Si no somos capaces de llenar la educación de valores y contenidos que sirvan realmente para que los alumnos lleven una vida plena y sepan adaptarse a cualquier situación nueva y puedan desarrollar al máximos sus talentos, sean estos cuales sean, lo que estaremos haciendo en nuestros centros educativos deberá dejar de llamarse educación para pasar a llamarse formación o "aprobación". Y es que tristemente muchos confunden la excelencia educativa con la habilidad de aprobar exámenes.

Nos irá mucho mejor cuando decidamos pasar del ¡Aprobad, si queréis ser algo en la vida! al ¡Aprended, si queréis vivir con plenitud!... Y esa es nuestra tarea: cambiar la educación para ayudar a nuestros alumnos a ser mejores personas.

domingo, 24 de mayo de 2015

Educar con sentido y coherencia

"Internet facilita enormemente la tarea de la reinvención, hasta un punto inalcanzable en la vida desconectada; he aquí, sin duda, una de las razones más importantes por las que la nueva 'generación electrónica' pasa tanto tiempo en el universo virtual, un tiempo que crece a ritmo constante a expensas del tiempo vivido en el 'mundo real'." Zygmunt Bauman

Lo menos que debemos pedirle a cualquier maestro o profesor es que enseñe con sentido y coherencia, que sea capaz de ponderar su actividad docente y evalúe constantemente si aquello que hace en el aula tiene los resultados deseados.
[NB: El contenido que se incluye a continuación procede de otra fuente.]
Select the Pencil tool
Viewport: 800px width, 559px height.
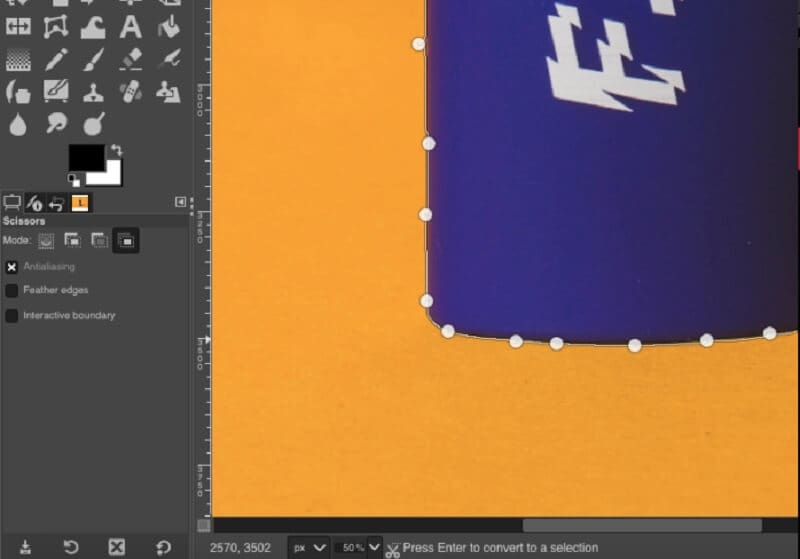[x=56, y=60]
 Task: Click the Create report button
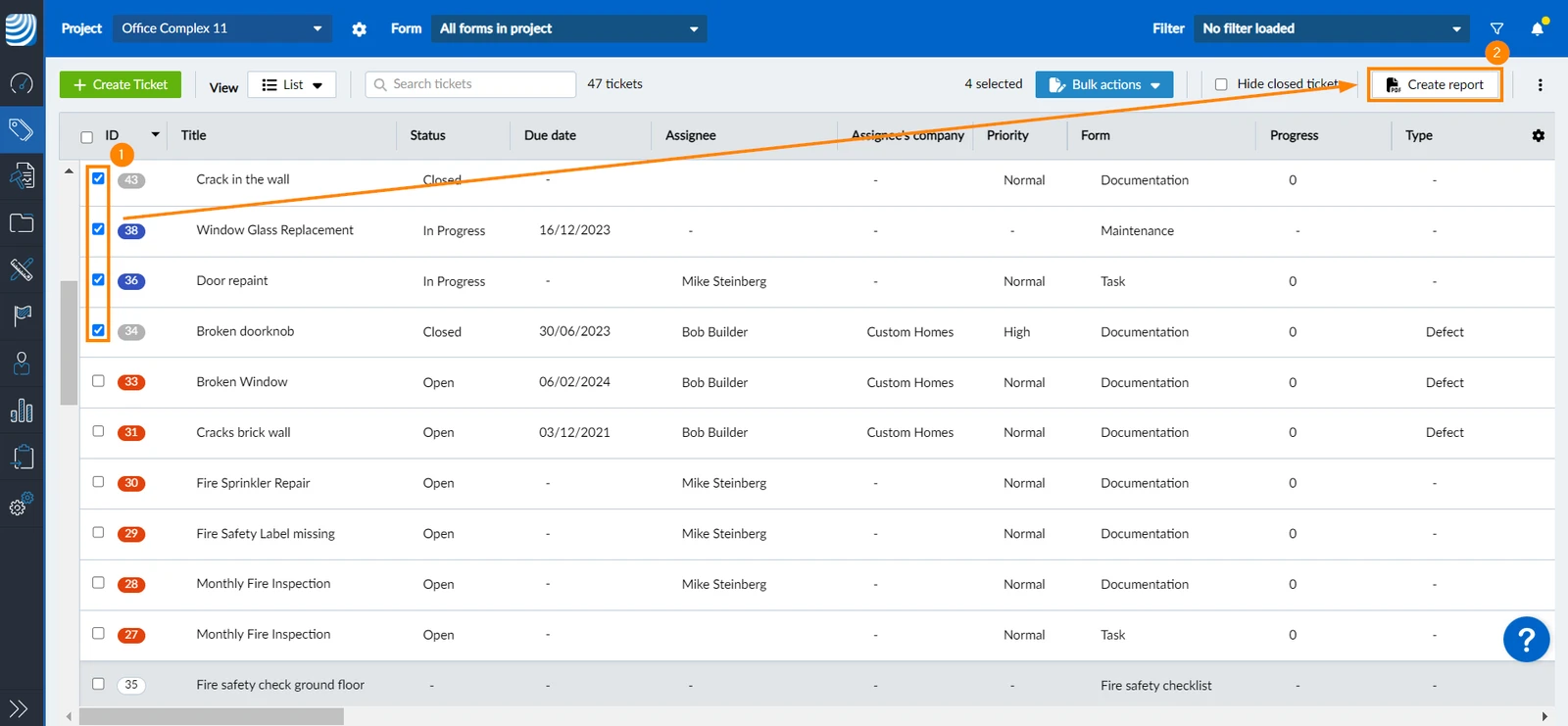pyautogui.click(x=1435, y=84)
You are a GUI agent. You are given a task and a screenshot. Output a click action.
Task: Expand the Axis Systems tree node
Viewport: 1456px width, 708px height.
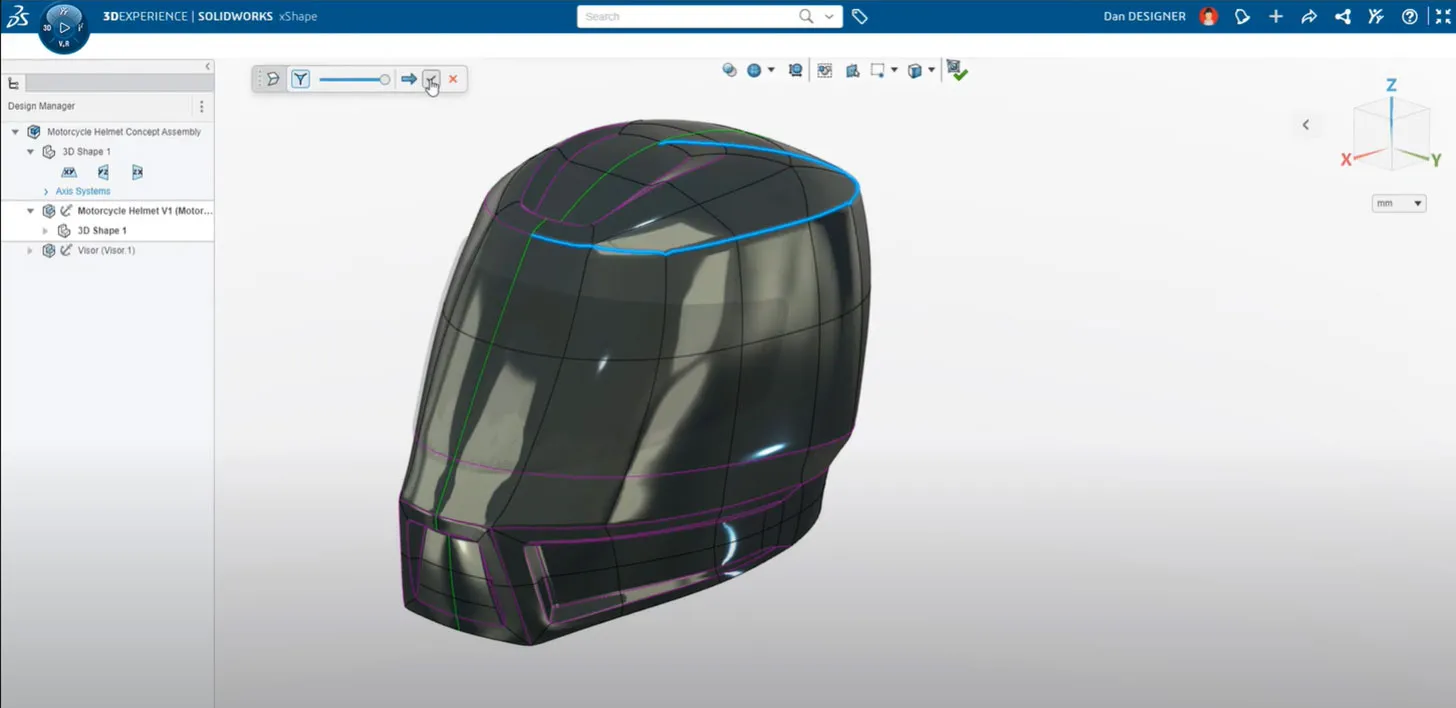pos(46,191)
Pero aunque esto es de sentido común, tenemos una peligrosa tendencia al radicalismo pasamos de la nada al todo en un instante... están los que no quieren cambiar absolutamente nada en su forma de enseñar y, en el otro extremo, aquellos que pretenden cambiarlo absolutamente todo. Tan peligroso puede ser lo uno como lo otro. Ni el inmovilismo ni la innovación son valores absolutos.

A continuación, me gustaría detenerme a reflexionar sobre uno de los temas que me preocupa especialmente desde hace algún tiempo: la imperiosa necesidad que tienen algunos de romper con todo y cambiar radicalmente las cosas sin detenerse a evaluar sus consecuencias. Los cambios que innovan son aquellos que mejoran los resultados o los procesos anteriores... y no siempre sucede así.
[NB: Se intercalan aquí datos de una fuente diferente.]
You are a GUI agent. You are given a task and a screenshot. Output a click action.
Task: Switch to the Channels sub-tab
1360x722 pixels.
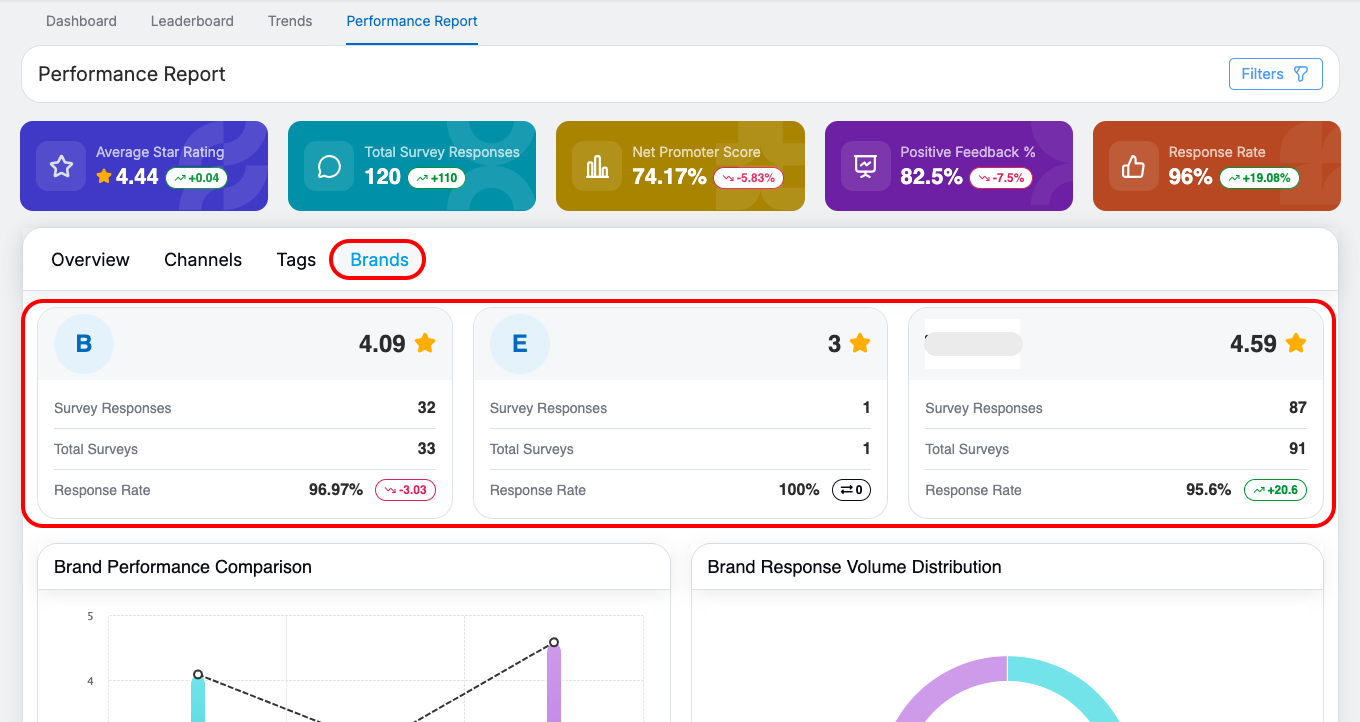point(203,260)
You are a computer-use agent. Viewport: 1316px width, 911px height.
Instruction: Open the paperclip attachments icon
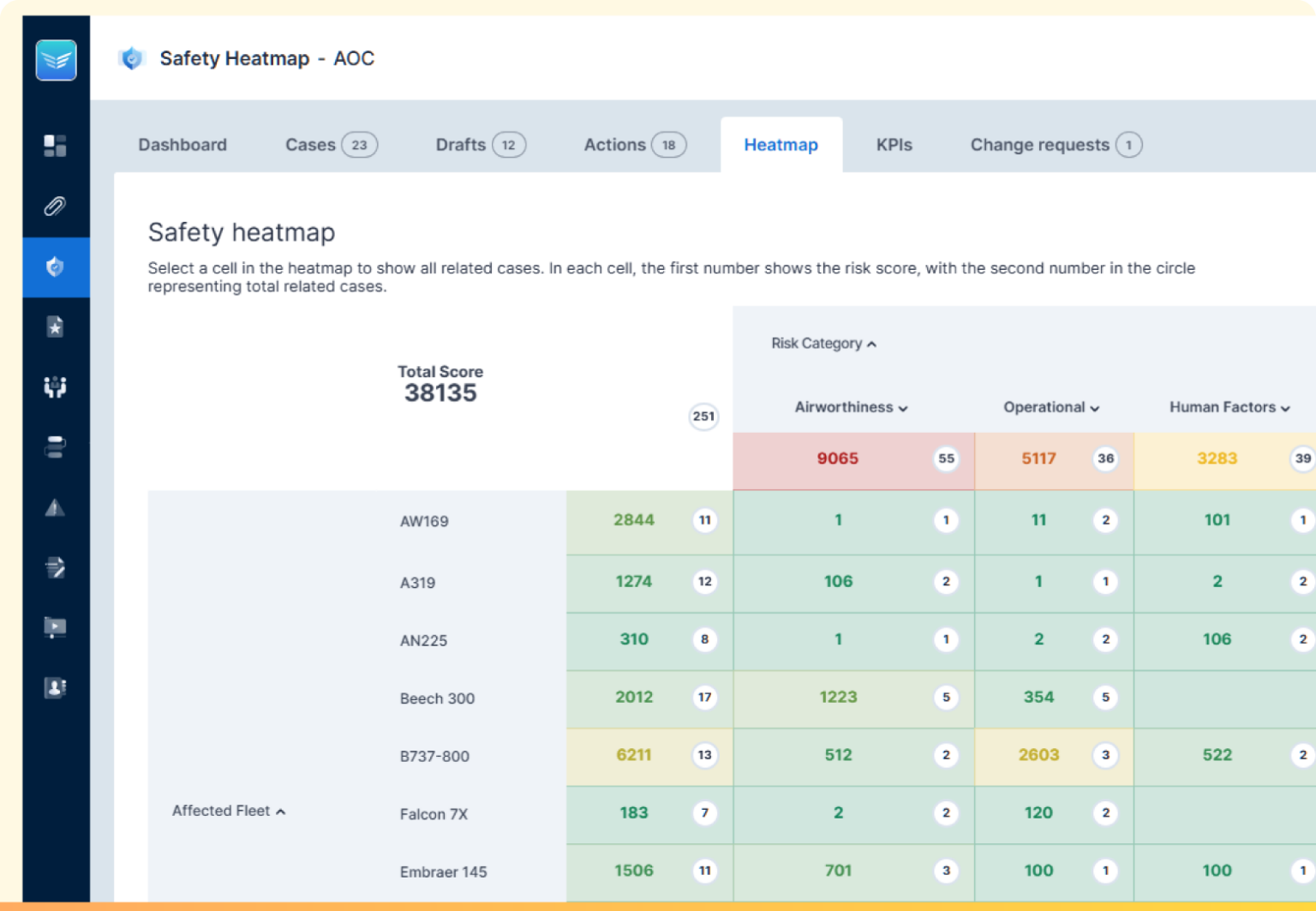(x=56, y=206)
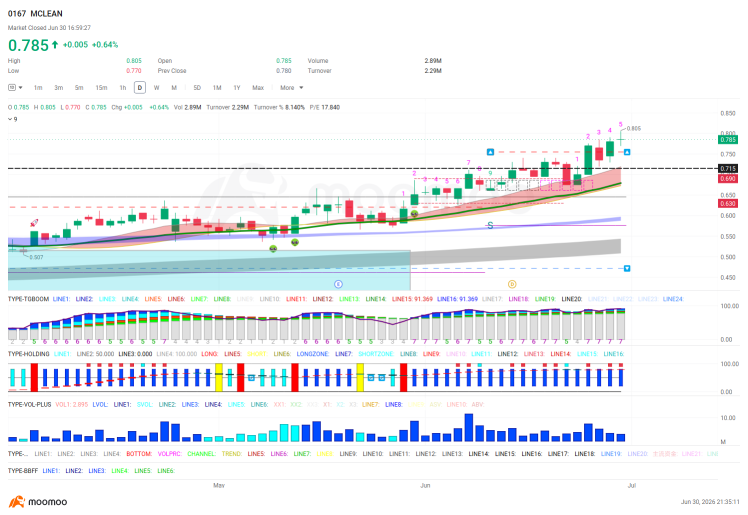Collapse the indicator list chevron labeled 9
748x515 pixels.
point(13,119)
Siento verdadero temor a las consecuencias de lo que está sucediendo en algunos centros educativos que están desterrando las metodologías "obsoletas del pasado" por la "panacea tecnológica". No podemos tomar posturas radicales sin antes valorar y evaluar sus consecuencias. Por ejemplo, no se puede desterrar la lectura en papel en favor de la lectura en pantalla, porque son dos procesos distintos y complementarios. Tampoco podemos enseñar a nuestros alumnos solamente con actividades multitarea y superficiales, sino que también debemos pedirles que elaboren tareas en detalle y profundidad de manera crítica y analítica.
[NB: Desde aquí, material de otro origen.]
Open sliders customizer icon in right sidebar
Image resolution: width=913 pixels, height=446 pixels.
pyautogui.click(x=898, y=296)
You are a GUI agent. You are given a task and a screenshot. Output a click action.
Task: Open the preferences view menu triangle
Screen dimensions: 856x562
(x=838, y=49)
Dice Catherine L'Ecuyer: "Entonces, ¿nuestros hijos son más inteligentes por ser nativos digitales? Pues va a ser que no". Si cambiamos la palabra hijos por alumnos, esta es una máxima que no deberíamos olvidar nunca. Ahora y siempre los niños tienen la necesidad de que la escuela les permita formarse plenamente como personas. Para ello es necesario que, además de conceptos, datos y procesos, les enseñemos a dominar sus emociones, a tener los valores fundamentales que les permitan convivir con los demás en armonía y cooperación. Pero cuidado no seamos extremistas y dejemos de enseñar matemáticas y literatura para convertir el aula en una especie de terapia de grupo. La función de la escuela es alfabetizar al alumno intelectualmente pero también su carácter.

No soy sospechoso de ser "tecnoescéptico" (estoy convencido de que la introducción en las TIC en nuestras escuelas no es una opción, sino una necesidad), pero para evitar lo que dice Bauman en la cita inicial de este post, en la escuela no podemos trabajar solo en el mundo virtual, sino que debemos hacerlo también en el mundo real. Nos conviene no olvidar esto para no acabar nuestras aulas en una especie de laboratorio informático lleno de gadgets que nos conectan con lo "virtual" y nos alejan de lo "real".